**What is being asked**: Return each of the following records word for word, keeping every line the same.

**Rows on where targets appear**:

[START]

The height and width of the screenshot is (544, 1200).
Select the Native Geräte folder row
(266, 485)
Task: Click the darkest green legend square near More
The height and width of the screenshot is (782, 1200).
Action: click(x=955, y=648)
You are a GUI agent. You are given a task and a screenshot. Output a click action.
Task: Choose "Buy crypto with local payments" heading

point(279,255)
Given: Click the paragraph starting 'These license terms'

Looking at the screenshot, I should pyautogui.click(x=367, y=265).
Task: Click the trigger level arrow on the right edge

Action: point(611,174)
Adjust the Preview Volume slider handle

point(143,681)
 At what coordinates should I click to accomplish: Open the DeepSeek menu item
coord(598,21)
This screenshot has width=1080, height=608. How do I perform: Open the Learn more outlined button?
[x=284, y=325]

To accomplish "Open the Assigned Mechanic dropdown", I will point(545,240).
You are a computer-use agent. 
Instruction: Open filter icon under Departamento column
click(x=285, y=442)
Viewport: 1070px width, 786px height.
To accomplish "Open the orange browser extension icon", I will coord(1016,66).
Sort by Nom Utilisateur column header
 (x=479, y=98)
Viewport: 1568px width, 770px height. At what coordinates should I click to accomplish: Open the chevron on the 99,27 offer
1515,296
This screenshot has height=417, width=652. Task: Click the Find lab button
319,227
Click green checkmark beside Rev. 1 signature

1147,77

[END]

**Task output**:
The height and width of the screenshot is (544, 1200).
Select the Native Geräte folder row
(266, 485)
Task: Click the darkest green legend square near More
The height and width of the screenshot is (782, 1200).
Action: click(x=955, y=648)
You are a GUI agent. You are given a task and a screenshot. Output a click action.
Task: Choose "Buy crypto with local payments" heading

point(279,255)
Given: Click the paragraph starting 'These license terms'

Looking at the screenshot, I should pyautogui.click(x=367, y=265).
Task: Click the trigger level arrow on the right edge

Action: point(611,174)
Adjust the Preview Volume slider handle

point(143,681)
 At what coordinates should I click to accomplish: Open the DeepSeek menu item
coord(598,21)
This screenshot has width=1080, height=608. How do I perform: Open the Learn more outlined button?
[x=284, y=325]

To accomplish "Open the Assigned Mechanic dropdown", I will point(545,240).
You are a computer-use agent. 
Instruction: Open filter icon under Departamento column
click(x=285, y=442)
Viewport: 1070px width, 786px height.
To accomplish "Open the orange browser extension icon", I will coord(1016,66).
Sort by Nom Utilisateur column header
 (x=479, y=98)
Viewport: 1568px width, 770px height. At what coordinates should I click to accomplish: Open the chevron on the 99,27 offer
1515,296
This screenshot has height=417, width=652. Task: Click the Find lab button
319,227
Click green checkmark beside Rev. 1 signature

1147,77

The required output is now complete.